- **Required task**
List every source of potential cultural misunderstanding that the passage about tutoring ESL students says American tutors should learn about.

Let’s start with the positive. What I found to be the most interesting in the article was Silva’s position that the social interactions between the tutor and the student are just as important as the teaching that goes on, and that, in fact, it may not be possible to teach the student effectively if there is a lack of cultural understanding: “[U]nderstanding and accommodating cultural differences is, to a great extent, what ESL instruction is all about” (Silva 527). Silva also suggests that it is important to learn how to differentiate between cultural preferences in writing and weaknesses in writing, and I support his conclusion that the rules of American English are not better or more correct “conventions and preferences,”  but rather “alternate” ones (527). He advises that American tutors should, if possible, learn about sources of potential cultural misunderstandings, like eye contact, personal space, physical contact, and customs surrounding time management, prior to working with ESL students (Silva 527). He also mentions that ESL writers may “come from cultures/educational systems where teachers are expected to be “tellers,” where those who don’t “tell” are seen as poor teachers, or where such casual interaction with relative strangers is seen as odd or inappropriate” (Silva 533). With Silva taking so much care to avoid positioning American ideas and rules as superior to those of other countries, I was very surprised when I reached page 533.

- **Recorded information**
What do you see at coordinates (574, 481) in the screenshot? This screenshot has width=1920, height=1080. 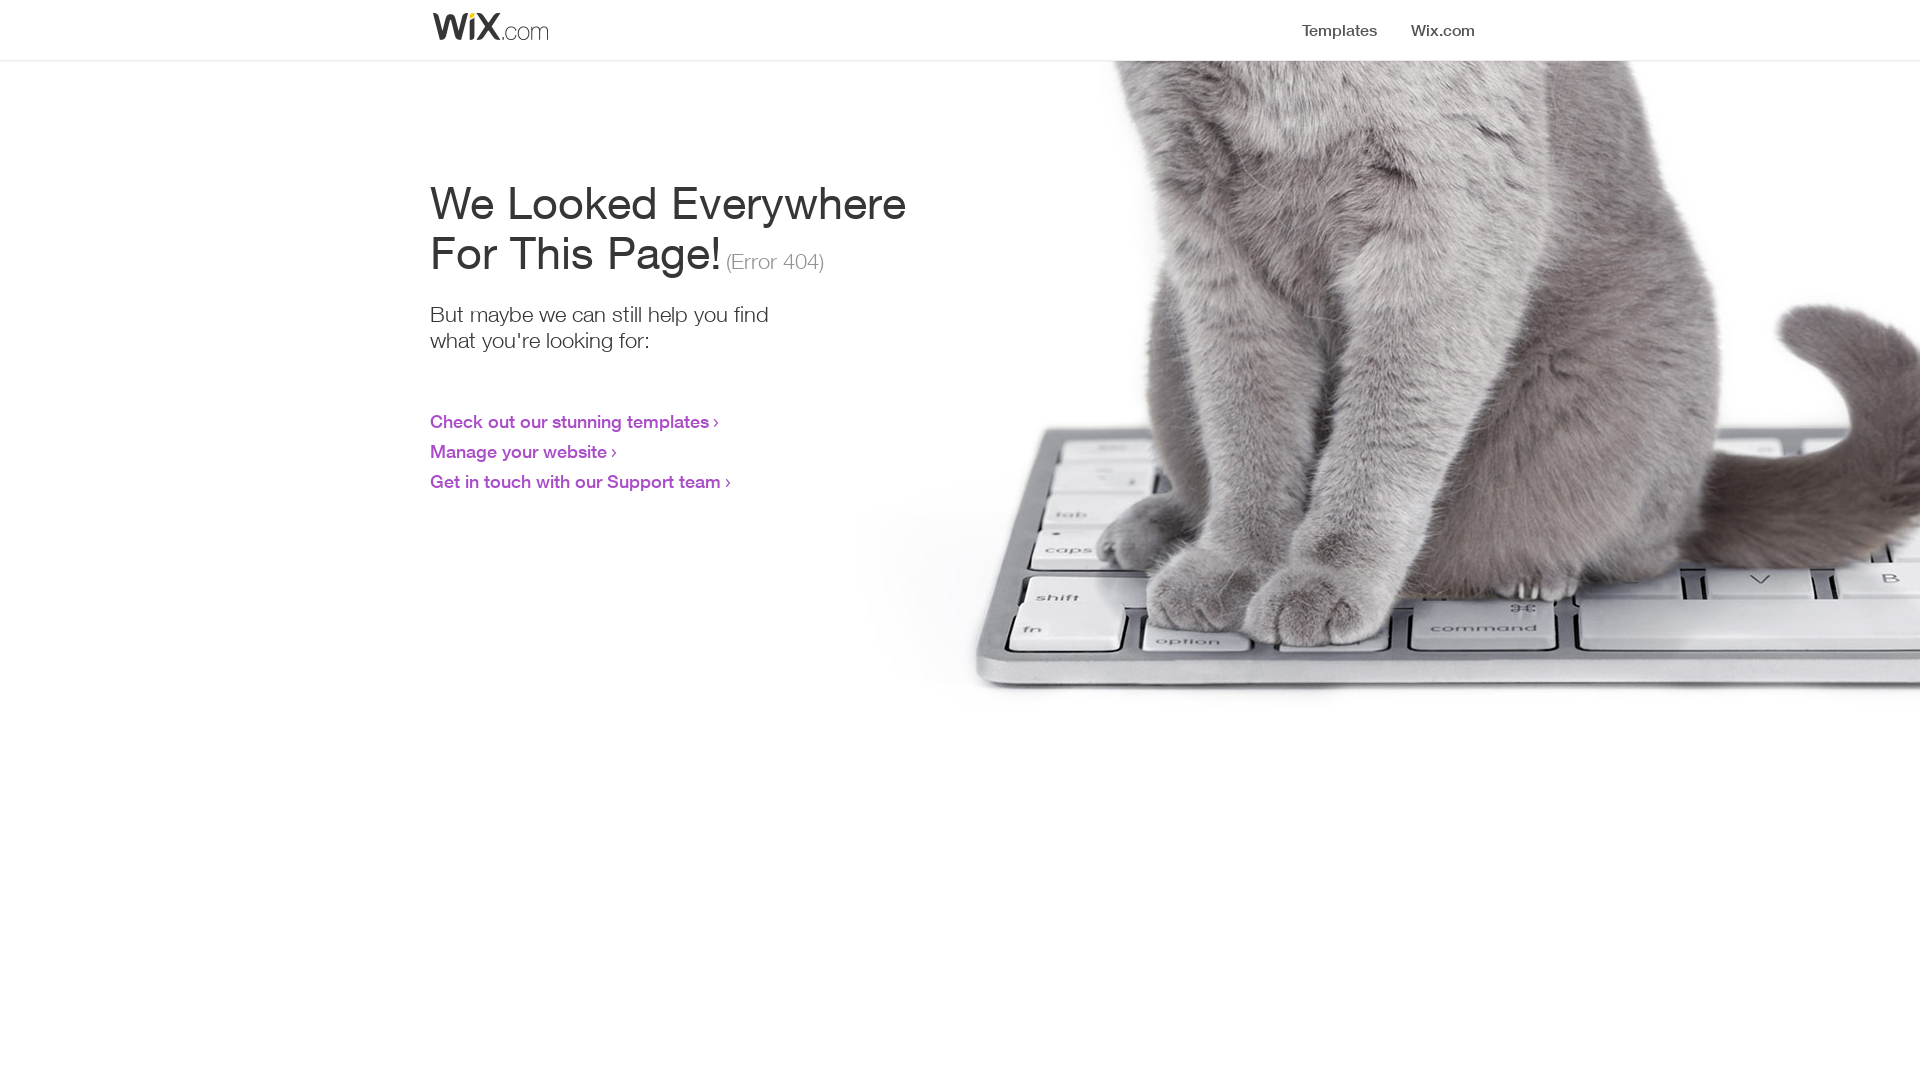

- **Solved problem**
- Eye contact
- Personal space
- Physical contact
- Customs surrounding time management